The Department for Education spent more than £1.8 million paying off the deficits of academies before they were transferred to new sponsors last year, Tes can reveal.
The figure increases the amount of public spending known to be linked to rebrokering academies in 2016-17 to more than £8 million.
In September, the DfE published data showing it had paid £16 million in grant funding to move academies over the previous four years, including £6.3 million in 2016-17.
However, those figures excluded a number of costs connected to the rebrokering process, including deficit payments.
In response to a Tes freedom of information request, the DfE has now said it made total deficit payments worth £1,809,221 to five of the 59 academies that were rebrokered in 2016-17.

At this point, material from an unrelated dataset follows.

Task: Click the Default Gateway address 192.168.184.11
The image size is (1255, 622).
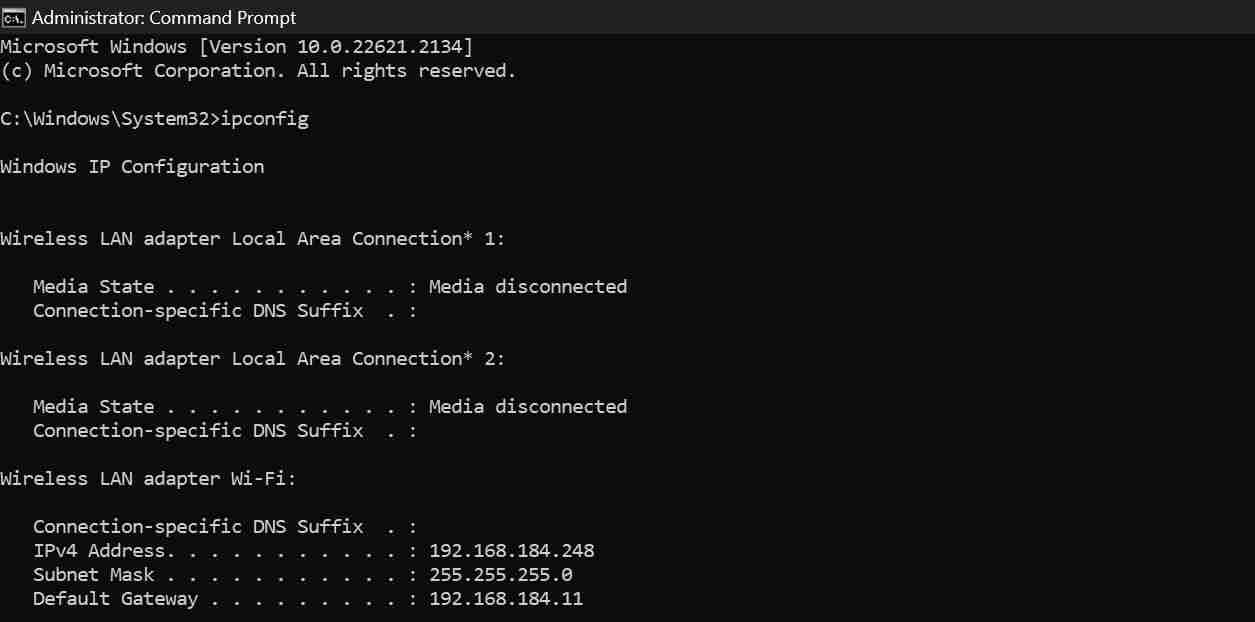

The Department for Education told Tes that trusts are "expected to pay this back", but was unable to give any details about the mechanism or timescales for this to be done.
Mary Bousted, joint general secretary of the NEU teaching union, accused the government of trying to hide the true costs of the academy programme.
She told Tes: “The key question is why the DfE continually tries to suppress information that should be in the public domain about the costs of the academy system.
“If you put schools out to the market, it is not surprising that multi-academy trusts who act in effect as buyers are refusing to take on schools with deficits.”
Three academies that received deficit payments before they were rebrokered belonged to the now-defunct Lilac Sky Schools Trust in Kent: Knockhall Academy (£699,547), Martello Grove Academy (£84,000) and Morehall Academy (£90,000).
The remaining deficit payments went to Callington Community College in Cornwall (£250,000) and the Totteridge Academy in Barnet (£685,674).
Asked why the DfE makes deficit payments to some academies and not others, Phil Reynolds, from accountancy firm Kreston Reeves, said that “ultimately, it does come down to negotiation and a bit of bargaining”.
He added: “Probably, there are trusts that did not realise that if they negotiated better, they could get a better deal.”
A spokesperson for the DfE said: “When an academy is transferred to a new trust the priority is to make sure all children get the best education possible. In the very rare cases where the ESFA provides extra funding, trusts are expected to pay this back."